UNC was investigated by the U.S. Department of Education for its handling of sexual-assault cases in 2013. The investigation came after UNC’s student-run honor court pursued intimidation charges against Landen Gambill, a student who accused her ex-boyfriend of rape. The honor court chose not to proceed with charges against the unidentified man, but heeded his request to investigate Gambill. The charges were later dropped.
The university announced a new sexual-assault policy in August 2014. Under the revamped policy, an alleged survivor can choose what kind of adjudication to pursue, and students are barred from sitting on administrative hearing panels for cases involving other students.

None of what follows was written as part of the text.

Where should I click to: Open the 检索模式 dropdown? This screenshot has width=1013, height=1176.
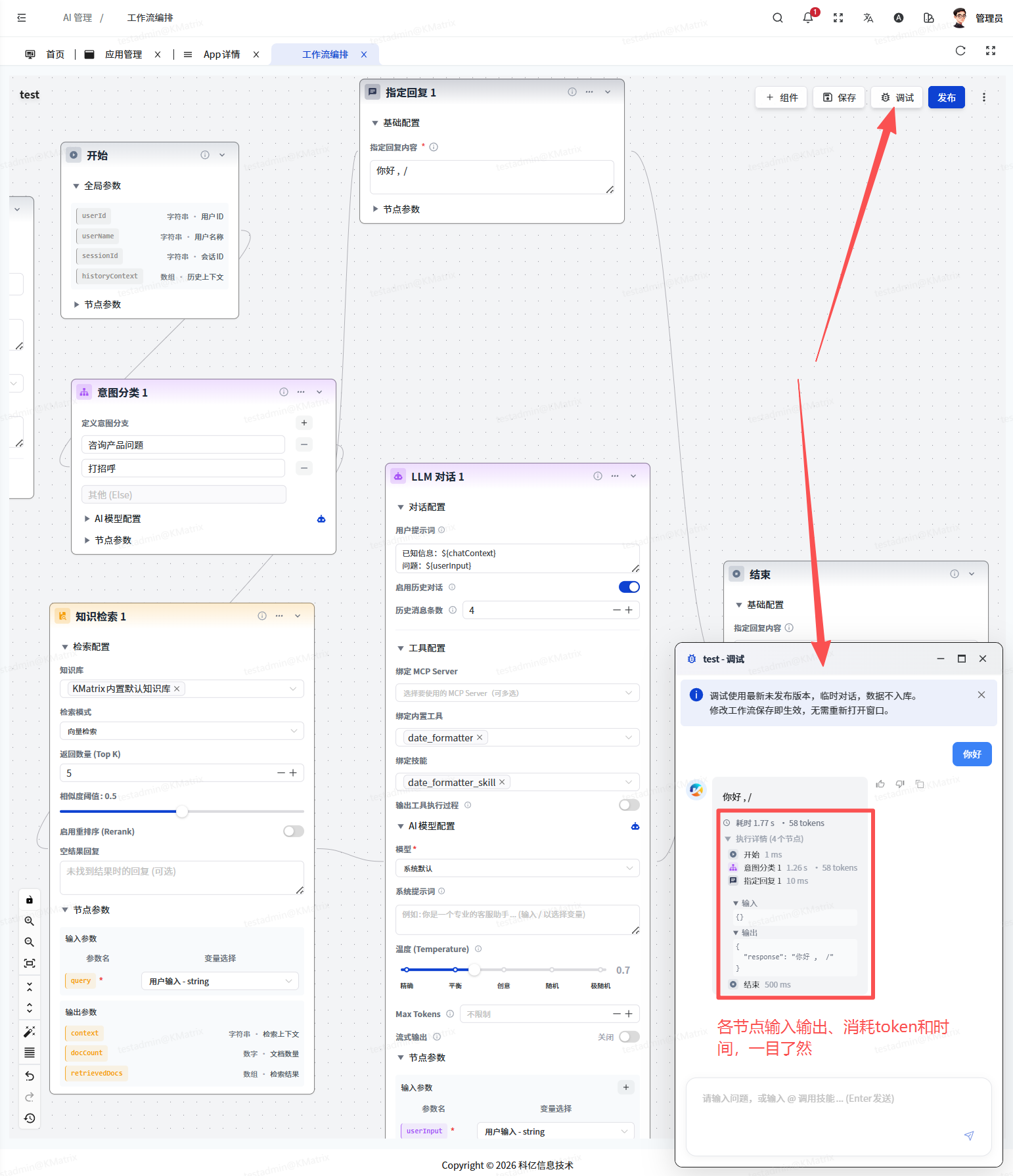[181, 731]
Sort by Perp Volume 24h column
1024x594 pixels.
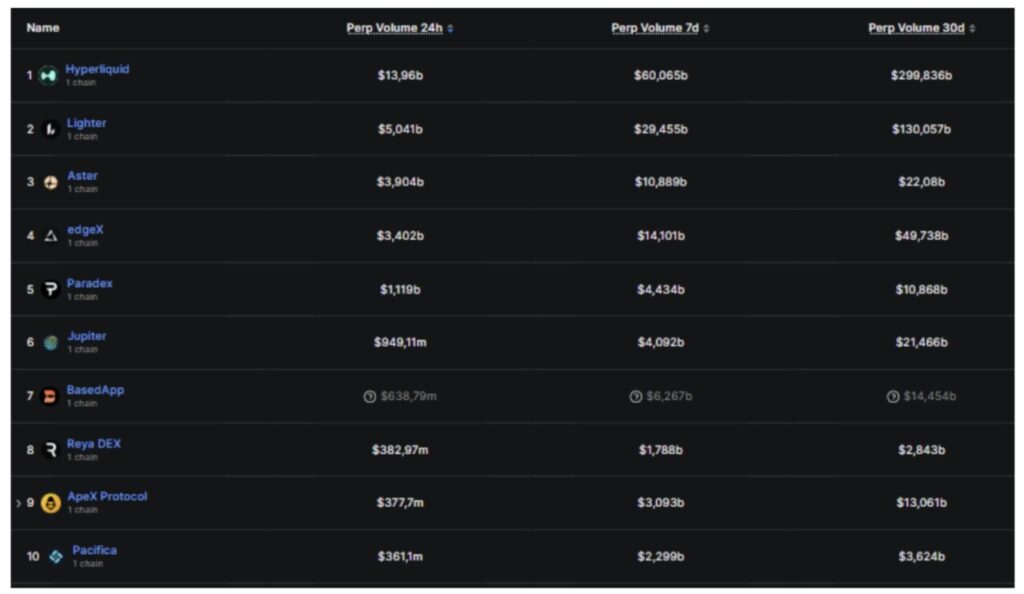pyautogui.click(x=394, y=28)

Consent is also redefined as an affirmative choice—not a lack of resistance.
“A student who is incapacitated by alcohol or drugs is considered unable to give consent,” the News & Observer reported. “Incapacitation is defined as a state beyond intoxication, impaired judgment, or drunkenness.”
Sexual assault at UNC-Chapel Hill was also one of the cases covered in the documentary film The Hunting Ground.
“The first few weeks I made some of my best friends, but two of us were sexually assaulted before classes even started,” alumna Annie Clark, who was one of the women who filed the Title IX complaint against UNC, said in the film.
Last month, UNC received a grant from the Centers for Disease Control and Prevention to evaluate a program aimed at teaching men and boys about sexual-assault prevention.
And just last week, student newspaper the Daily Tar Heel published a staff editorial with a simple message: “Don’t sexually assault others.”
“In the arduous process of reporting sexual assault, victims are questioned on what they wore, what they had to drink and what they could have done to prevent being at the wrong place at the wrong time,” the editorial board wrote. “It should be simple. An enthusiastic and clearly communicated ‘yes’ is consent.”
—Staff Writer Katie Zavadski contributed to this report.